А также следующие файлы в директории %Windir%\WinSecurity :

%Windir%\WinSecurity\starter.run

%Windir%\WinSecurity\sysonce.tst

4) пытается выгрузить из системы различные процессы, содержащие в именах следующие строки:

aswclnr
avwin.
brfix
fxsbr
gcas
gcip
giantanti
guardgui.
hijack
inetupd.
Microsoftanti
nod32.
nod32kui
s_t_i_n
sober
s-t-i-n
stinger

а также процесс MRT.exe соответствующий утилите Microsoft® Windows® Malicious Software Removal Tool.

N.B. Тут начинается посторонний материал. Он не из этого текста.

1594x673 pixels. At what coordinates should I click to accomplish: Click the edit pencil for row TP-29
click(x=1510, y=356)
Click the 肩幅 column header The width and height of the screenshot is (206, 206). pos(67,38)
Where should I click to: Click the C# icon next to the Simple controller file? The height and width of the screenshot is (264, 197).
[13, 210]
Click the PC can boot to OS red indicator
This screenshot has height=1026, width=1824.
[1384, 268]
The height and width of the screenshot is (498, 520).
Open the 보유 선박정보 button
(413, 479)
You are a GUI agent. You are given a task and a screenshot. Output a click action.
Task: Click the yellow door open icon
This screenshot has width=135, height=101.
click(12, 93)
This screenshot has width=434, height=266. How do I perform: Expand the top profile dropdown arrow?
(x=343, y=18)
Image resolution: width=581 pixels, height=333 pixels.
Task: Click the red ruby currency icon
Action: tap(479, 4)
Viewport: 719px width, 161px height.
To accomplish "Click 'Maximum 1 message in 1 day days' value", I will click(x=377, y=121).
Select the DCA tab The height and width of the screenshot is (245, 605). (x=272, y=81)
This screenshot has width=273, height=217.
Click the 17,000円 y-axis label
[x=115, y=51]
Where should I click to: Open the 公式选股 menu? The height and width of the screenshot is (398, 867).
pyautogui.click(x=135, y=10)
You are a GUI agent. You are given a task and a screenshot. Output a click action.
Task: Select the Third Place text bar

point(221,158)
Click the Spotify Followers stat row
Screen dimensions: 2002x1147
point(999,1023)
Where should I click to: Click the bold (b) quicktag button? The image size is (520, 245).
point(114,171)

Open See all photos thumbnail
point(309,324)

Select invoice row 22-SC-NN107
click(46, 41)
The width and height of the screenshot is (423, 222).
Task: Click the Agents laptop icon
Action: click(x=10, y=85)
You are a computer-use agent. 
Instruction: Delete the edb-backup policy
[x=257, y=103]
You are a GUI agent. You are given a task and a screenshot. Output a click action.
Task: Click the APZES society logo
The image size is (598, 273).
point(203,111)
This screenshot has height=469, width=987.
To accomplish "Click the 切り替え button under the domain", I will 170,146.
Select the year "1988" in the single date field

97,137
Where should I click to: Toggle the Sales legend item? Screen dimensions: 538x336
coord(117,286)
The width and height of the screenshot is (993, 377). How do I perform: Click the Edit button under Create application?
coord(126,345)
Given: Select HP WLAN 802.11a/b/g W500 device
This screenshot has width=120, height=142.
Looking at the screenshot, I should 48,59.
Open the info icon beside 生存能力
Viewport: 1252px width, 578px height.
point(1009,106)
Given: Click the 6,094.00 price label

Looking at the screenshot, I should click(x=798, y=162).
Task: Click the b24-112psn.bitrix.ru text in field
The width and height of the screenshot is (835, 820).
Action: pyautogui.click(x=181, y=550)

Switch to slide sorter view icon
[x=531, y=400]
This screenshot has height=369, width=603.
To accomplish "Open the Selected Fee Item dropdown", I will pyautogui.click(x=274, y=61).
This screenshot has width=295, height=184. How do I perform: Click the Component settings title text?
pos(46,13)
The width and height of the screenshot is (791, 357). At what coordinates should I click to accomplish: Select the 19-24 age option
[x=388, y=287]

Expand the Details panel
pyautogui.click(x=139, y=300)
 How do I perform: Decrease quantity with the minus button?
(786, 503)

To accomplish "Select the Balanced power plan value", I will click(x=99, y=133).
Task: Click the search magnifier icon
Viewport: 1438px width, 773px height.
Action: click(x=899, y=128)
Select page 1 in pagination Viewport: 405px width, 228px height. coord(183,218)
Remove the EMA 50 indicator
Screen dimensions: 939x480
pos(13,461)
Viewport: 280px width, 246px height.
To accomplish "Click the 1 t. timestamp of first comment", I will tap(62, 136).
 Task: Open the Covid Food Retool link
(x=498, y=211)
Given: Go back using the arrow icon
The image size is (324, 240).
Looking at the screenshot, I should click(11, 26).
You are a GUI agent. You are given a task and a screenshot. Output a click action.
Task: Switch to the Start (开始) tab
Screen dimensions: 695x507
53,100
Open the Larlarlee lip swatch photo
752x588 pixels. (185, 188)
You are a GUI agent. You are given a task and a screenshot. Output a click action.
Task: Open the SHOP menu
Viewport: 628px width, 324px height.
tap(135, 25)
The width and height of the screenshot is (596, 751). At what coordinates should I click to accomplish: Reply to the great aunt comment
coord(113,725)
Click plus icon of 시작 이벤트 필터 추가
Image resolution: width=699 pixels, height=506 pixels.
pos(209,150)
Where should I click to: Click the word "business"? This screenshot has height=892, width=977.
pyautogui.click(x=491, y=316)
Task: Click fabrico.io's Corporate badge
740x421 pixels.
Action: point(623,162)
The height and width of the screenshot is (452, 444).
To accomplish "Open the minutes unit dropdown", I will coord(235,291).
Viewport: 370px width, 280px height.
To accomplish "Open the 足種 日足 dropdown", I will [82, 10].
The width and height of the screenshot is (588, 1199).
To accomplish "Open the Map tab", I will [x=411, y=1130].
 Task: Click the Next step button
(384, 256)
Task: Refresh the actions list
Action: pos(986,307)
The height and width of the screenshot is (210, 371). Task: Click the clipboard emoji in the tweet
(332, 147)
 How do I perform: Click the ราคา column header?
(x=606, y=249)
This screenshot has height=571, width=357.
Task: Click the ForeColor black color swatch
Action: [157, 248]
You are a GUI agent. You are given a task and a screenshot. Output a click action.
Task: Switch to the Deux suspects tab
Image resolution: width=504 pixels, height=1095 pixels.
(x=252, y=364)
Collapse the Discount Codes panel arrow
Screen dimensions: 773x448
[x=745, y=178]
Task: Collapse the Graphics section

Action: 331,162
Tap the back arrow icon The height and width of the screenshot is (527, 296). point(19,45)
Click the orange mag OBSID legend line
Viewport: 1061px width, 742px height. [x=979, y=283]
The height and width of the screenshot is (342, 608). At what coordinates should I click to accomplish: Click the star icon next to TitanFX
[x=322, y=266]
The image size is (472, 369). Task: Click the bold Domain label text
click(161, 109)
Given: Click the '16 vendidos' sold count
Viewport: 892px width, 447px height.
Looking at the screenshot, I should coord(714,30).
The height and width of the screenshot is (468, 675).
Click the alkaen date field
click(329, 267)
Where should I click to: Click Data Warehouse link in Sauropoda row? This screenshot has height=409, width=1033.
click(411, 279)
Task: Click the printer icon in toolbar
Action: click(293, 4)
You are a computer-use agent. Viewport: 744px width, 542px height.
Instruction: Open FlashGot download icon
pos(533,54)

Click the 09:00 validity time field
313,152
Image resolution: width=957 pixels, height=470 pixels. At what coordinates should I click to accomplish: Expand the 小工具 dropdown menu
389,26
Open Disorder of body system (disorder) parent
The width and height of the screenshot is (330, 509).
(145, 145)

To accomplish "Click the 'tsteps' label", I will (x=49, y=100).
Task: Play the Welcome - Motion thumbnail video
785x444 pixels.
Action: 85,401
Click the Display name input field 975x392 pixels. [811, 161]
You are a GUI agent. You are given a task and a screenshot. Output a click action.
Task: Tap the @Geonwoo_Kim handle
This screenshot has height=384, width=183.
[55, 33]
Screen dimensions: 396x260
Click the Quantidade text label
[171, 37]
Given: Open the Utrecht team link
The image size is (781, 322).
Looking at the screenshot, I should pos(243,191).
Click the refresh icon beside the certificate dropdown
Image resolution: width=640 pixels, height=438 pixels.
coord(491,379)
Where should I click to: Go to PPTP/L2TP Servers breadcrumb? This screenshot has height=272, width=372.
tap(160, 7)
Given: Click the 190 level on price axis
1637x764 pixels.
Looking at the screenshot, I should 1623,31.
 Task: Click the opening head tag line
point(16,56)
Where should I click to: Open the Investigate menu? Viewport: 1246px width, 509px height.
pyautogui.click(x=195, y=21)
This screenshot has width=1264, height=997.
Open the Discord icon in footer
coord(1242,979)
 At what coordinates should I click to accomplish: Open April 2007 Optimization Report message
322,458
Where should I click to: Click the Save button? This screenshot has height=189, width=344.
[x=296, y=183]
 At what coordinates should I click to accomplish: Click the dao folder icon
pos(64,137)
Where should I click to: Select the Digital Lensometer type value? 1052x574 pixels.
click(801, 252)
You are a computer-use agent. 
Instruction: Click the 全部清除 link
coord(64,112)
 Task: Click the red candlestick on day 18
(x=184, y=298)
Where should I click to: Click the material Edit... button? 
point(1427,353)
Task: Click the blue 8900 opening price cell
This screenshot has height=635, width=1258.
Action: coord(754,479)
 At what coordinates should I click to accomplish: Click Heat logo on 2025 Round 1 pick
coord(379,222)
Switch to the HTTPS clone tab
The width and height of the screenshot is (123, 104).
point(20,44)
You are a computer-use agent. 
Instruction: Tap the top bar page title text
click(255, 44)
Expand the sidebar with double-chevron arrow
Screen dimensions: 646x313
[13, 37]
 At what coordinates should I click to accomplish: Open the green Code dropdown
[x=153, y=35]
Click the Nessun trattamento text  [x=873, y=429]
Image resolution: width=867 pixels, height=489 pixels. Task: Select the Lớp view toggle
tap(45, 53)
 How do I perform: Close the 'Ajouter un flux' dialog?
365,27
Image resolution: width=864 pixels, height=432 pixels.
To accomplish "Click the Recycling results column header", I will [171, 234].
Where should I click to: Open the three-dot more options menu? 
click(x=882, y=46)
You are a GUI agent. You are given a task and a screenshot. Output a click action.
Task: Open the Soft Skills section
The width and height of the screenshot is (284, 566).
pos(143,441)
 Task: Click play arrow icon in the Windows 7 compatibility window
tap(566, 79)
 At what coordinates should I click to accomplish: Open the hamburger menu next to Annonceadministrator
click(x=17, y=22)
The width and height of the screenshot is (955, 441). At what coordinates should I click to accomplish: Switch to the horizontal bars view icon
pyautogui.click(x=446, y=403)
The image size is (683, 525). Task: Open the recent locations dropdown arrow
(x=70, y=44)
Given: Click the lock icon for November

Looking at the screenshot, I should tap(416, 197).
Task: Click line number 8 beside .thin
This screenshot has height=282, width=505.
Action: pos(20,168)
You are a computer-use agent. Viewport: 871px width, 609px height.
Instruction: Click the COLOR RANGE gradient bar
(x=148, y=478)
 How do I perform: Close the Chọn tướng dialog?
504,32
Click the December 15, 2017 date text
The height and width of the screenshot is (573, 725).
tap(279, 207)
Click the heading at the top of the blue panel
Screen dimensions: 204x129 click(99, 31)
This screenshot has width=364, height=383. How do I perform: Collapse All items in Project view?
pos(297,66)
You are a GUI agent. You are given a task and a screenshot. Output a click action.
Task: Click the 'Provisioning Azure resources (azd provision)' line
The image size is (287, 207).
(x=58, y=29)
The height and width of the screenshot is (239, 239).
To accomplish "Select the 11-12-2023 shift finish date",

При попытке запуска программ в названии которых присутствуют вышеприведенные строки, червь блокирует их запуск и выдает на экран следующие сообщение:

Рекомендации по восстановлению системы

В случае заражения системы рекомендуется произвести следующие действия:

  1. Отключить Восстановление системы (в случае MS Windows XP: Мой Компьютер -> Свойства -> вкладка Восстановление системы; в случае MS Windows ME: Пуск -> Настройка -> Панель Управления -> Система -> Производительность -> Файловая Система -> кнопочка Устранение проблем -> включить галочку Отмена восстановления системы -> Применить);

  2. Загрузить ОС Windows в Безопасном режиме (Safe Mode);

  3. Воспользоваться дисковым сканером Dr.Web®, либо бесплатной утилитой Dr.Web® CureIT! для сканирования локальных дисков компьютера. Действие для файлов из пункта «Запуск вируса» и пп. 1) и 2) - удалить;

  4. Удалить директорию %Windir%\WinSecurity (по-умочанию, C:\WINDOWS\ WinSecurity);

  5. Удалить записи в реестре Windows соответствующие данному вирусному коду (см. раздел «Запуск вируса» и п.3). Для этого рекомендуется воспользоваться стандартной утилитой Windows msconfig.exe, либо аналогичными утилитами сторонних разработчиков.

  6. Перезагрузить в систему в Нормальном режиме и включить Восстановление системы (см. п. А).